Update llama3 70b and removes the neuron-top in update_neuron_sdk.sh script #530

jianyinglangaws · 2025-01-22T19:17:11Z

Issue #, if available:
The llama3-70B training example is out dated.

Description of changes:
Update the script to be compatible with the latest Neuron SDK 2.21
Remove the neuron-top from update_neuron_sdk.sh script so the Neuron SDK update takes effect during the cluster setup.

By submitting this pull request, I confirm that you can use, modify, copy, and redistribute this contribution, under the terms of your choice.

amanshanbhag · 2025-01-22T19:33:44Z

Changes on update_neuron_sdk.sh look good and tested. Thanks Jianying!

amanshanbhag · 2025-01-22T19:35:07Z

Please resolve conflicts before approval.

3.test_cases/neuronx-distributed/llama3/slurm/README.md

Minor bug fix

jianyinglangaws · 2025-01-22T20:13:45Z

Please resolve conflicts before approval.

Rebased the PR.

KeitaW

Thanks @jianyinglangaws ! Left few comments, will test the model training part by next week.

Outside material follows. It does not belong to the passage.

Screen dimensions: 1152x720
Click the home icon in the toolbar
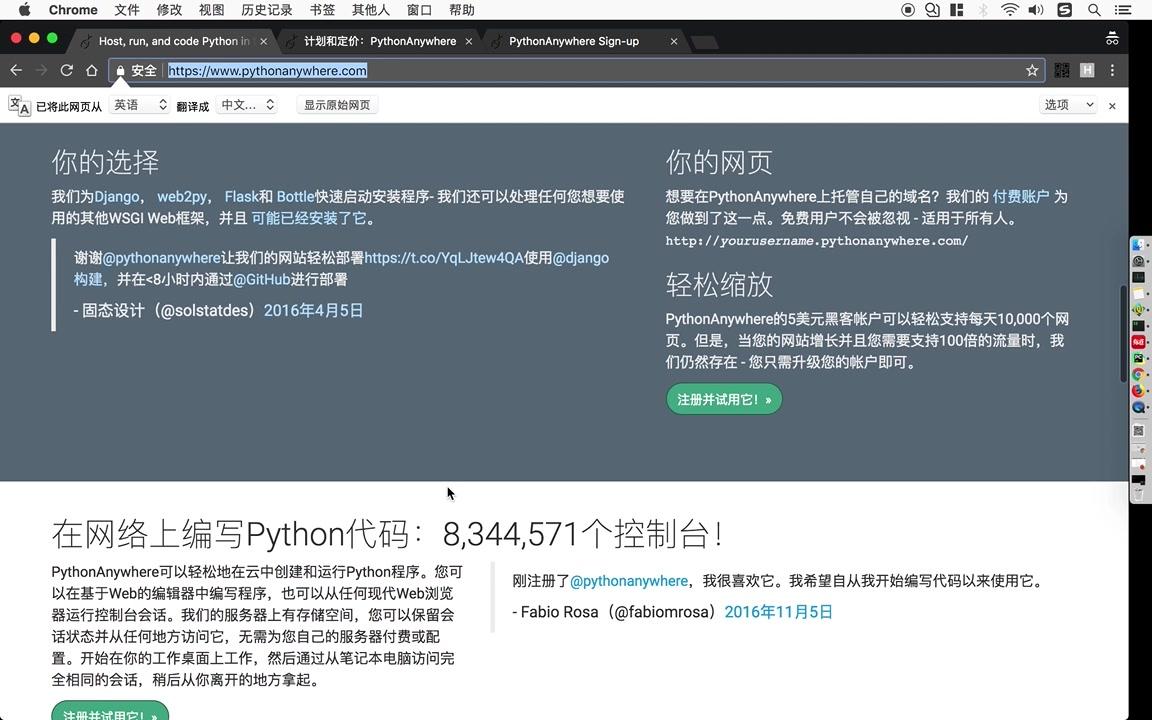click(91, 70)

1.architectures/5.sagemaker-hyperpod/LifecycleScripts/base-config/utils/update_neuron_sdk.sh

3.test_cases/neuronx-distributed/llama3/slurm/README.md

jianyinglangaws

Looks good to me.

3.test_cases/neuronx-distributed/llama3/slurm/README.md

mhuguesaws · 2025-01-23T15:18:37Z

3.test_cases/neuronx-distributed/llama3/slurm/README.md

-# Install Python
-sudo apt-get install -y python3.8 python3.8-venv
+# Install Python venv 
+sudo apt-get install -y python3.8-venv g++ 


Do we need Python 3.8? Why are we forcing a specific python version or even install python on hyperpod?

The Neuron SDK depends on the default python version for a specific OS (Ubuntu20.04:python3.8). The wrong python version can lead to Neuron SDK installation/upgrade failure.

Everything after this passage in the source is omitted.